In the param-channel, groupBy attribute is specified. groupBy has two elements: type and value. type is used to determine a grouping method. Currently, only tag-based (i.e., label-based) grouping method is supported. When type is "tag", the value are a list of tags (i.e., labels). The above example uses "us", "europe" and "asia" as labels and is visualized as follows.
From 2-tier to hierarchical (e.g., 3-tier), you need to have one more role in between top aggregator and trainer, so you add middle aggregator into the topology (i.e., schema), which also require you to define new channels connecting between each two roles. In order for the hierarchical concept to work, the groupBy of upstream channel shouldn't be more specific than the downstream channel.

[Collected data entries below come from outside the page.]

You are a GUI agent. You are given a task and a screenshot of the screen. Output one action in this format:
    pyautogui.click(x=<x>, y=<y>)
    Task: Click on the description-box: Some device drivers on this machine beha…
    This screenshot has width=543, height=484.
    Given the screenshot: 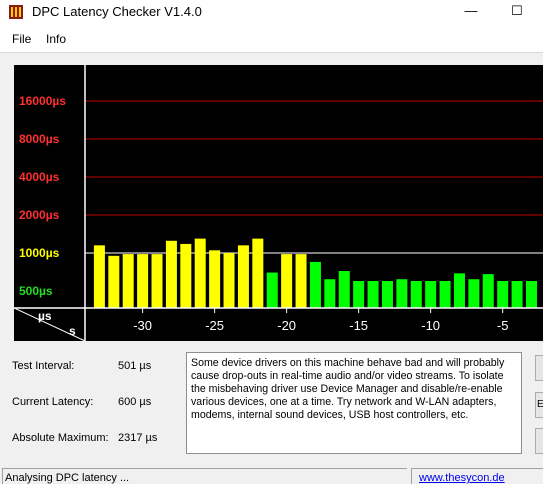 What is the action you would take?
    pyautogui.click(x=354, y=403)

Likewise, when you want to expand to 4-tier topology, you will need a new channel definition connecting between two middle aggregators.
However, it is still unclear how workers are grouped together at run time. A brief answer is as follows: in the flame system, before workers are created, they are configured with an attribute called realm. This attribute is a logical hierarchical value which is similar to a directory-like structure in a file system. It basically dictates where workers should be created and to which path the workers belong in the logical hierarchy. Given this hierarchical information, users can judiciously choose grouping labels.
Flame system allows multiple identical TAGs to run in parallel based on the groupBy tag, such as allowing a 2-tier FL task to run in parallel for 3 geographical regions simultaneously (see image below).
{
"name": "A sample schema",
"description": "a sample schema to demonstrate the parallel experiment setting",
"roles": [
{
"name": "trainer",
"description": "It consumes the data and trains local model",
"isDataConsumer": true
},
{
"name": "aggregator",
"description": "It aggregates the updates from trainers",
}
],
"channels": [
{
"name": "param-channel",
"description": "Model update is sent from trainer to aggregator and vice-versa",
"pair": [
"trainer",
"aggregator"
],
"groupBy": {
"type": "tag",
"value": [
"default/us",
"default/eu",
"default/asia"
]
},
"funcTags": {
"trainer": ["fetch", "upload"],
"aggregator": ["distribute", "aggregate"]
}
}
]
}This topology is the same as the 2-tier one except there are additional value in the groupBy tag.
Flame system allows distributed training besides federated learning. In TAG, it's creating a self-loop (see image below) to allow channel communication between trainers so that algorithms such as ring all-reduce can be used to train the model utilizing multiple trainers.
{
"name": "A sample schema",
"description": "a sample schema to demonstrate the distributed training setting.",
"roles": [
{
"name": "trainer",
"description": "It consumes the data and trains local model",
"isDataConsumer": true
}
],
"channels": [
{
"name": "param-channel",
"description": "Model update is sent from trainer to other trainers",
"pair": [
"trainer",
"trainer"
],
"groupBy": {
"type": "tag",
"value": [
"default/us"
]
},
"funcTags": {
"trainer": ["ring_allreduce"]
}
}
]
}